First Class of Certificate Graduates Five Years Later

2018 marks Georgia State Law’s fifth anniversary of the health law certificate program, which allows students to concentrate their studies. The certificate program is designed to foster the knowledge, skills and values that contemporary health lawyers need in this rapidly-changing field.

The certificate program introduces students to a broad range of health law topics and settings. Students in the program must take four required courses: Health Law: Finance and Delivery, Health Law: Quality and Access, Corporations and Administrative Law. Students also select from a variety of elective courses in public health or bioethics. In addition, students must complete a substantial writing project on a health law topic and participate in a lawyering-skills course, clinic experience, or externship opportunity.
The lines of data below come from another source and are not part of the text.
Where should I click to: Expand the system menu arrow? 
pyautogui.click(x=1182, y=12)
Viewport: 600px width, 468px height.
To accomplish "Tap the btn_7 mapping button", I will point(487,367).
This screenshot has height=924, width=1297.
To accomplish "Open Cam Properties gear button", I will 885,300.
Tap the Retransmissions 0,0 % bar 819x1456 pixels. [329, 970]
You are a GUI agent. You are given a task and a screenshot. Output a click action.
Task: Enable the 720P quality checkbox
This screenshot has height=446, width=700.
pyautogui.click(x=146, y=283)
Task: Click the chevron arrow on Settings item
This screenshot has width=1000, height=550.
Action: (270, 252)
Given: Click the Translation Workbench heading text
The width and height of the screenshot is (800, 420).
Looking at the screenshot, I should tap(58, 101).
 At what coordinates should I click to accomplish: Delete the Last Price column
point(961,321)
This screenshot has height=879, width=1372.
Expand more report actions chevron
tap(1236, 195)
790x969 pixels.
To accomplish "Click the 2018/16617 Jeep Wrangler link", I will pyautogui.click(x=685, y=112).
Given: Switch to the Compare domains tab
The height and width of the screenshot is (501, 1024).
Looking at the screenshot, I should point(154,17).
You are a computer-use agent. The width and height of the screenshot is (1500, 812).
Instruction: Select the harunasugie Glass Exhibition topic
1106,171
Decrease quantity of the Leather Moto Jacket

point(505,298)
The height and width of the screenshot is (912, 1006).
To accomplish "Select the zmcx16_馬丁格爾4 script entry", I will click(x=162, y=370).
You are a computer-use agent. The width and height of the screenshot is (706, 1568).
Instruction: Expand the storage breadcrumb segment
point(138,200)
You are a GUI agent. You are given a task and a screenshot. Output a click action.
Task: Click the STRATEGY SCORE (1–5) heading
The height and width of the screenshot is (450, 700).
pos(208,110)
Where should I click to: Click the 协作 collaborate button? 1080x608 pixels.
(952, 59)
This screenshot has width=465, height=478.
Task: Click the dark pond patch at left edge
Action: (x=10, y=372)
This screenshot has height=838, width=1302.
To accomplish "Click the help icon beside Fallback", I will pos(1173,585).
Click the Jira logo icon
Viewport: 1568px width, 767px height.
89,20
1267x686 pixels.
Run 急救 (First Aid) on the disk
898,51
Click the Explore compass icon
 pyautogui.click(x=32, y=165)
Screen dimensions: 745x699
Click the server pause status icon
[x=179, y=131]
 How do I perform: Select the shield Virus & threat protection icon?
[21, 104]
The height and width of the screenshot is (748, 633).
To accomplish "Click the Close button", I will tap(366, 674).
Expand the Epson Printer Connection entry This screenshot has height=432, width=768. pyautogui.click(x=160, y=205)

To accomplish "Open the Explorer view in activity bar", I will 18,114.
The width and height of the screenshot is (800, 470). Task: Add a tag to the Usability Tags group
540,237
The program’s integrated educational approach provides a bridge between law school and professional practice. “With health law as a lens, students will have the opportunity to apply theory to real-world health law issues that they may face in their future legal careers,” said Stacie Kershner, associate director of the Center for Law, Health & Society.

Seven students were in the first class of health law certificates in 2013. Since then over 75 students have graduated with the certificate.

“I would not be where I am today without Georgia State’s health law program and health law professors, plain and simple,” said Sarah Ketchie Browning (J.D. ’13), a transactional attorney at Parker, Hudson, Rainer & Dobbs LLP. “My practice centers entirely on health care law, and regularly involves the material covered in the health law regulations course with Professor Randy Hughes.”

Rachel Hulkower (J.D. ’13) was a microbiologist at the Centers for Disease Control and Prevention prior to law school and is now a legal analyst with the Public Health Law Program at CDC. “My job requires that I understand broad legal principles, apply them to specific public health topics, research legal authorities, connect that information to health data, and communicate my analysis to public health practitioners and policy makers, all skills learned while earned in the certificate program,” she said.

Jena Jolissaint’s (J.D. ‘13) is an associate professor of philosophy and the program director of general studies at South University, and she also runs a small real estate law practice. Her experience in the HeLP Legal Services Clinic “really what taught me how to be a lawyer,” said Jolissaint. “The opportunity to focus on health law made my experience as a law student even more rewarding.”

While not all certificate students end up practicing health law, the core competencies developed in the program are transferable to other legal fields. Katrina Carmichael Hodges (J.D. ’13) is an associate at Parker, Hudson, Rainer & Dobbs in complex business litigation. Joseph Leonard (J.D. ’13), an associate attorney at Riley McLendon, LLC, representing several metro Atlanta municipalities. Evelyn Clark (J.D. ’13) is the assistant director of academic success and student affairs at Mercer University Walter F. George School of Law. Amy Jurden (J.D. ’13) is counsel at the insurance company Assurant.